**Directions**
Print every record exactly, but leave out the pictures.

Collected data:

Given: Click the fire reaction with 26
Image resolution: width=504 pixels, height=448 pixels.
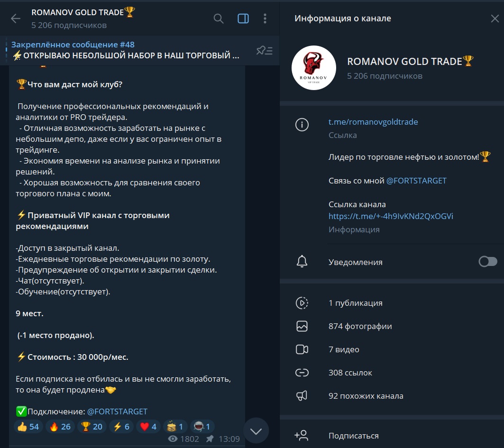Looking at the screenshot, I should (60, 427).
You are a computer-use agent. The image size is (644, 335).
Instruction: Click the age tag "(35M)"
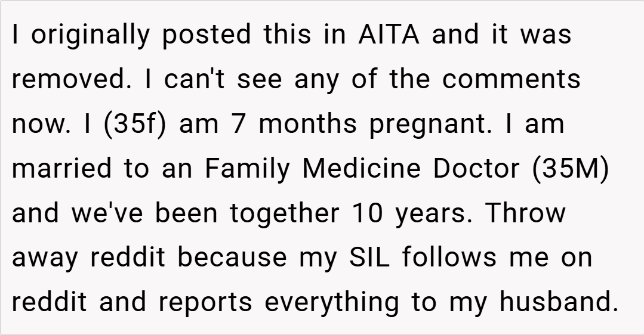tap(571, 169)
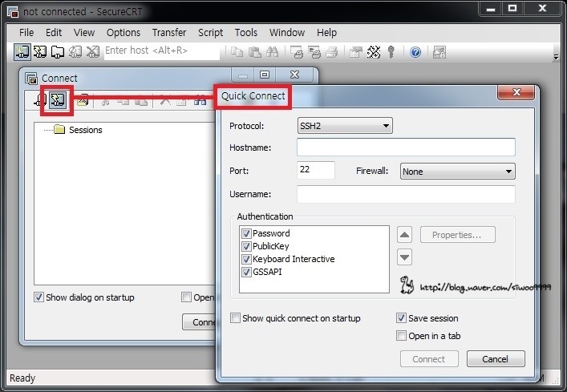Viewport: 567px width, 392px height.
Task: Click the Connect icon in main toolbar
Action: [x=22, y=51]
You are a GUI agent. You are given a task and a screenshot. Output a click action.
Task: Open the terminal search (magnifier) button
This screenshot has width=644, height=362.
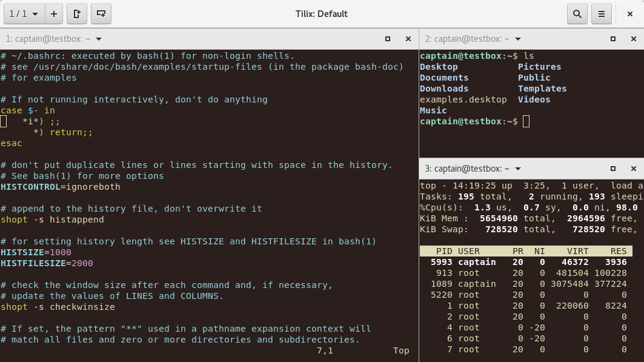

**Solution to the problem**
Given: Click the fire reaction with 26
Image resolution: width=504 pixels, height=448 pixels.
Looking at the screenshot, I should (60, 427).
You are a computer-use agent. The image size is (644, 335).
Instruction: Click the age tag "(35M)"
tap(571, 169)
Viewport: 567px width, 392px height.
Task: Click the Connect icon in main toolbar
Action: [x=22, y=51]
You are a GUI agent. You are given a task and a screenshot. Output a click action.
Task: Open the terminal search (magnifier) button
This screenshot has width=644, height=362.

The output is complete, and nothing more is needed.